The internet has increased access to media from around the world. More and more people now have access to music and movies from all different countries. Even many world-famous art museums, such as the Rijksmuseum in Amsterdam and the Louvre in Paris, have begun to digitize their collections to increase accessibility. In some instances, it is a case of collaboration rather than competition, but for the film and music industries, there is definitely competition between the offline and online.

The last year, in particular, has seen the rise of competition between movie theaters and streaming movie releases. Many of the big studios have chosen to release their new films onto their streaming platforms rather than waiting until movie theaters reopen. Streaming has taken over how we consume film and television content, as the pandemic has kept us out of movie theaters. Movie theaters had already begun to diversify in the last decade in order to compete. Chains such as Alamo Draft House and smaller independent movie theaters have begun to serve meals and alcohol, and have replaced the traditional seats with comfy sofas and recliners. Others have diversified what they show – instead of focusing on first-run films, which are more expensive to show, many movie theaters offer cult movie nights, classic films, and series or days directed at particular audiences. These changes make it more likely that movie theaters will be able to survive the online/offline competition.

The music industry has been fighting the offline/online battle for over a decade, as the ability to download music and the rise of music streaming services has reduced the demand for CDs. Fears that streaming would hurt artists’ revenue have proved to be largely unfounded, and ticket and merchandise sales continue to be important sources of income. Even the battle between online/offline ways of listening to music seems to have reached a stalemate – CDs might be dying out but vinyl records are making a comeback!
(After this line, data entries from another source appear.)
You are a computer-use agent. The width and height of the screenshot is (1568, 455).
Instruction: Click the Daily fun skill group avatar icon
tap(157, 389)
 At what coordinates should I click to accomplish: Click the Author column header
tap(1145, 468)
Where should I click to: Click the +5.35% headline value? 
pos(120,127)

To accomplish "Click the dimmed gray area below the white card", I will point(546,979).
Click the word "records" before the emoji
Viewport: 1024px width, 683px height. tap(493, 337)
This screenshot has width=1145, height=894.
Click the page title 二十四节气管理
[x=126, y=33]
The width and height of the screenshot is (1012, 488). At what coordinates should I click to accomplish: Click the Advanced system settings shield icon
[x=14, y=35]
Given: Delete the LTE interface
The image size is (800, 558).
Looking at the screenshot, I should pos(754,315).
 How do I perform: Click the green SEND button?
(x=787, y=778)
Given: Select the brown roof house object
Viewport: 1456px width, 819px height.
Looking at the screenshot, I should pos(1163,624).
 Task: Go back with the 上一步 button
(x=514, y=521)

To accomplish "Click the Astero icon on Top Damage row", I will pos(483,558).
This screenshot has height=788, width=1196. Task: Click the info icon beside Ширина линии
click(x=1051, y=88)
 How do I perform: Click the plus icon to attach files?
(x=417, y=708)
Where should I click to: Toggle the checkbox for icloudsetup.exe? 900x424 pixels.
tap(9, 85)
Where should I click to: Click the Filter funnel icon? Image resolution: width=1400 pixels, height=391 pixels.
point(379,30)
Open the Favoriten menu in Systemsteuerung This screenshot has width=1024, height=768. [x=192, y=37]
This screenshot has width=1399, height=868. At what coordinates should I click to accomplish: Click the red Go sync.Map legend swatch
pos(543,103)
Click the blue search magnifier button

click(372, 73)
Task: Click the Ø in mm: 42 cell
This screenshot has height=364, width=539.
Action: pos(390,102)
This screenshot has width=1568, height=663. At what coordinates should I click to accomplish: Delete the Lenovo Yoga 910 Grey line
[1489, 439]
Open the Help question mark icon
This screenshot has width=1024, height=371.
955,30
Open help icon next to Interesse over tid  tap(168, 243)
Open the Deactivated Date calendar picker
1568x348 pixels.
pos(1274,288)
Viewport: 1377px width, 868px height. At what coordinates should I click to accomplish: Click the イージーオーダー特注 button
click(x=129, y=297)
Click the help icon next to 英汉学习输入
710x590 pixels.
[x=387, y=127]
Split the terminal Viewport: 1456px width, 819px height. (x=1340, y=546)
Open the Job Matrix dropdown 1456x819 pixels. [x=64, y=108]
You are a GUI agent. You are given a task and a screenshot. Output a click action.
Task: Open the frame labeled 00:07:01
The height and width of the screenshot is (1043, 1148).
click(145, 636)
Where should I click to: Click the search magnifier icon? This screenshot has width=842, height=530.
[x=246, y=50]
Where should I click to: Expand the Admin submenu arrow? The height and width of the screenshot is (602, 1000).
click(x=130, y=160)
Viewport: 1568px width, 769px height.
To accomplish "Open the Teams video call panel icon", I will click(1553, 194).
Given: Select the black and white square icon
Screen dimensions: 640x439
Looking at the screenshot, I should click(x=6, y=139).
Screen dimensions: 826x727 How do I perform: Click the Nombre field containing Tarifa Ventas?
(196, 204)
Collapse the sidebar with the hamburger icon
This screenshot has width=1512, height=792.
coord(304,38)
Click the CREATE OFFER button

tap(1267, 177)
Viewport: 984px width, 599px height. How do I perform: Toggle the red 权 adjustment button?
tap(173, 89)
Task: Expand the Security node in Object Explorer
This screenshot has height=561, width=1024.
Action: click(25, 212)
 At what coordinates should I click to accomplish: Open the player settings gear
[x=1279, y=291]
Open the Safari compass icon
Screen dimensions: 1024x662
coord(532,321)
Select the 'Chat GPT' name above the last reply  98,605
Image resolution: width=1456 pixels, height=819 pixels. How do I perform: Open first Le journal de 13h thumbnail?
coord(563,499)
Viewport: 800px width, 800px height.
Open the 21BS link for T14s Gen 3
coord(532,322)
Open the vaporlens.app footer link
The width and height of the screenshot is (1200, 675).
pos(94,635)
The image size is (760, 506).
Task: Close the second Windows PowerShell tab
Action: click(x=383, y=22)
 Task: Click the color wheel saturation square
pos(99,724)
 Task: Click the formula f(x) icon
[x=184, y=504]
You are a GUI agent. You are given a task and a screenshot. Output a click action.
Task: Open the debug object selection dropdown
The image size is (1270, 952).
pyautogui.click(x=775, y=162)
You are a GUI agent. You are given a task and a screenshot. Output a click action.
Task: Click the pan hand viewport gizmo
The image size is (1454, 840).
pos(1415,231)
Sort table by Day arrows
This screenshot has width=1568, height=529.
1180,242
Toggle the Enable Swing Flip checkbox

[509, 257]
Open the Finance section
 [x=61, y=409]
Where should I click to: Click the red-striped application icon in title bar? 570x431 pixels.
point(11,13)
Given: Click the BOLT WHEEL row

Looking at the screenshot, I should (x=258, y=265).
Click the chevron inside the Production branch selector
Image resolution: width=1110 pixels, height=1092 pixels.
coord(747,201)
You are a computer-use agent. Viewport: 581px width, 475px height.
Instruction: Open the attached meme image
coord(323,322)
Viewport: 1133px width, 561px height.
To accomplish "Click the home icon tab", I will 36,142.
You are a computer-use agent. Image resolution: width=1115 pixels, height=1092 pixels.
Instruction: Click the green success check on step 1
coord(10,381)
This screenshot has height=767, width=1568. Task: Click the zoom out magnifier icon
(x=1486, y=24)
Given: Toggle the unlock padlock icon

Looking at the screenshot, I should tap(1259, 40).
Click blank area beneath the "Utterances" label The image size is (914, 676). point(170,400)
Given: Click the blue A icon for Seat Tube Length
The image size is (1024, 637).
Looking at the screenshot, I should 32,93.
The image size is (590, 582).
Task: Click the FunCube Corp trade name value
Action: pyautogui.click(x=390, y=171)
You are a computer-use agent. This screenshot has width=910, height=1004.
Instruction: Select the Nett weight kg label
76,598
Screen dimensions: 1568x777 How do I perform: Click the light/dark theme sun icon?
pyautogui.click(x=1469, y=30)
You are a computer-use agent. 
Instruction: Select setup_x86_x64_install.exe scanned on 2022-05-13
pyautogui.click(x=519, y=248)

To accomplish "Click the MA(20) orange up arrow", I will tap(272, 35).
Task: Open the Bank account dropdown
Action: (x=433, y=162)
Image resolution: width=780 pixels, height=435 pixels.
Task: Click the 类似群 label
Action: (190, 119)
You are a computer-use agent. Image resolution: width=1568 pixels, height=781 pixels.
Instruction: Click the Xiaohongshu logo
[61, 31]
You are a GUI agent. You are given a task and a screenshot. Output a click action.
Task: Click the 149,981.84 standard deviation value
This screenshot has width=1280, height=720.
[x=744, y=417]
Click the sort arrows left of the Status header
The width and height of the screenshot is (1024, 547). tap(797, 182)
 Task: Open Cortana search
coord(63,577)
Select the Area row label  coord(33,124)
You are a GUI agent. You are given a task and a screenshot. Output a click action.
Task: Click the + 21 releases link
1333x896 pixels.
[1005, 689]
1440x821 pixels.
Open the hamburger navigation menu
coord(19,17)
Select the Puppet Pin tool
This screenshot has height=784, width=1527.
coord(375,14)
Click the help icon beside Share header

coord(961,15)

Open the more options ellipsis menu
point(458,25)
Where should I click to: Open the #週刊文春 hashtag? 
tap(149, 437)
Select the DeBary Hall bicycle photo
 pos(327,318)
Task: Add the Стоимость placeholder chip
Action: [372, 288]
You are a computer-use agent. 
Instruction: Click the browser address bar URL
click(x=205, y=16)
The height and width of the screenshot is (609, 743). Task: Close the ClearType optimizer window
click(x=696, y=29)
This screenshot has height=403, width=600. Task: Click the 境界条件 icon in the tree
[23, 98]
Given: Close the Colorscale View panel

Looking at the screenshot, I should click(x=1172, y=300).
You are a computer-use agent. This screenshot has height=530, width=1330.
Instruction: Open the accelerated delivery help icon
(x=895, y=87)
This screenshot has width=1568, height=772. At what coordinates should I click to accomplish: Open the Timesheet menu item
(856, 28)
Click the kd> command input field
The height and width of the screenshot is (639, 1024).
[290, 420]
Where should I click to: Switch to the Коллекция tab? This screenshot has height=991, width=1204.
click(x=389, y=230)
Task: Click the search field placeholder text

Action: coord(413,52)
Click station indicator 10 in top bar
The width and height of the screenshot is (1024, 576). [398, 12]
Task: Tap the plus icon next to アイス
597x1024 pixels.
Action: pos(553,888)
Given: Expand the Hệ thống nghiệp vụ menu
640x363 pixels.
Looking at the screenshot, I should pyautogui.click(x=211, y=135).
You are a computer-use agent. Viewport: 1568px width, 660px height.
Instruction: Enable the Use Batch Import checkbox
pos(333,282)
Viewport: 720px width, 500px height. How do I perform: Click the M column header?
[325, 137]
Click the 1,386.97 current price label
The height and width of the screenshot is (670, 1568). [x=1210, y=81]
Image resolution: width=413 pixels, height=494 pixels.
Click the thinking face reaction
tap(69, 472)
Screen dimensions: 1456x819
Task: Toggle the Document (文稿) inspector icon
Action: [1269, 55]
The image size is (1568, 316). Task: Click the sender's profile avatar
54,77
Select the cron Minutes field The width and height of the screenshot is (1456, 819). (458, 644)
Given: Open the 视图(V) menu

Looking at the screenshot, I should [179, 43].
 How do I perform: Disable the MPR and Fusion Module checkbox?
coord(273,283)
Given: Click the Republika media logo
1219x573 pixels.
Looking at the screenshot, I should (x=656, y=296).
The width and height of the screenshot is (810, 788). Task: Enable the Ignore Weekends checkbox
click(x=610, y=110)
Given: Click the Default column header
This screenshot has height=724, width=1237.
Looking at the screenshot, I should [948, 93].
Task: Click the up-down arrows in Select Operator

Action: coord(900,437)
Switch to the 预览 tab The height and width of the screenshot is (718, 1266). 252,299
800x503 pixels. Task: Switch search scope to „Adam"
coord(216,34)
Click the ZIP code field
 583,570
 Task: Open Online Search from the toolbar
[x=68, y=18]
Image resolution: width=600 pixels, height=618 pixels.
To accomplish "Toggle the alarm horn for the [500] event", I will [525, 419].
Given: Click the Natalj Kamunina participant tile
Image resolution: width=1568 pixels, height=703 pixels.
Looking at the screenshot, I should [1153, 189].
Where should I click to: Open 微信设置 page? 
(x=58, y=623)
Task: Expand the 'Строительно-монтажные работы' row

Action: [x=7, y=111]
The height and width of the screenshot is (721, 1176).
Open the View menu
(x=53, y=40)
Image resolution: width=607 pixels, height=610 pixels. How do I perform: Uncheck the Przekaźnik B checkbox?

Brick-and-mortar stores have been struggling against online retailers for years. The first major battle between the two was in the realm of book sellers. Amazon was initially started as a book retailer and its popularity was ultimately responsible for the end of some of the biggest offline booksellers in the United States. While many stores have had to add online shopping as an option, the competition between online/offline retail has not caused the end of traditional shopping, as many feared it would. Many people prefer to see products in person and try them on before buying them, and a trip to the mall is still a fun day out for most young people.

The online world continues to grow and become a part of more industries. However, since the experience of going and doing is a part of what makes activities like watching movies, shopping or gambling so much fun, it is unlikely that the competition between offline/online will ever end.